**PROBLEM DETAILS:** In the entries below, substitute "desktop automation agent" for "computer-use agent" and reproduce every line with no other change. Omit the pictures from your answer.

━━━ MATERIAL SUPPLIED

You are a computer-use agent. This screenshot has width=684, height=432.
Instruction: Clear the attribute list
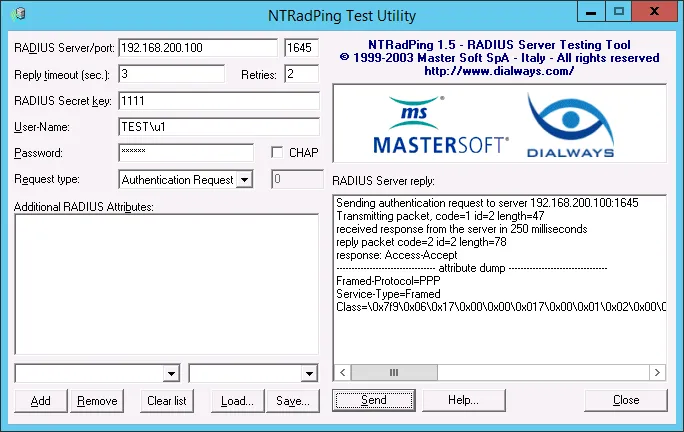(167, 401)
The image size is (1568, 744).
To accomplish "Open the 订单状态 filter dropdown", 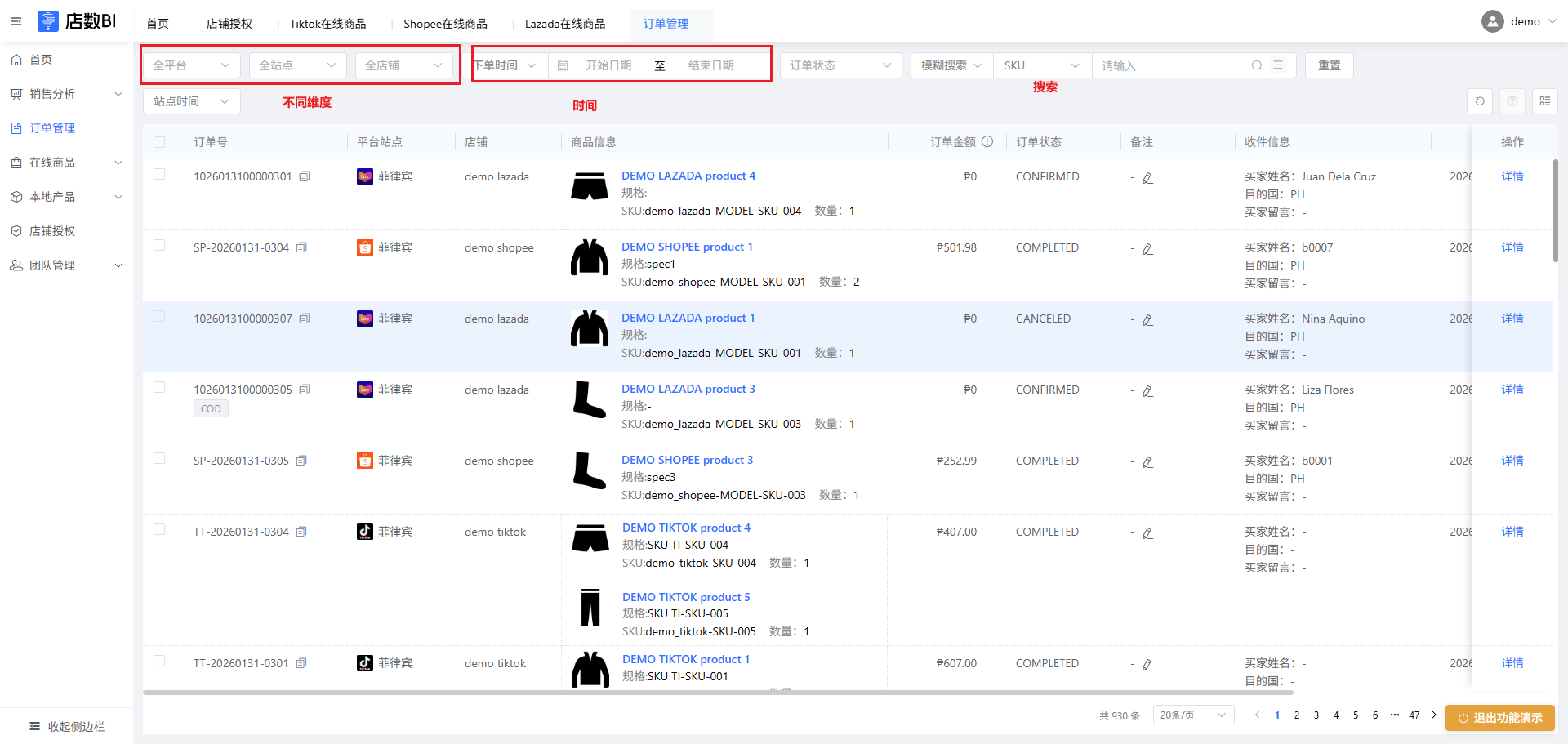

━━━━━━

**CORRECT ANSWER:**
You are a desktop automation agent. This screenshot has width=684, height=432.
Instruction: Clear the attribute list
(167, 401)
The image size is (1568, 744).
To accomplish "Open the 订单状态 filter dropdown", 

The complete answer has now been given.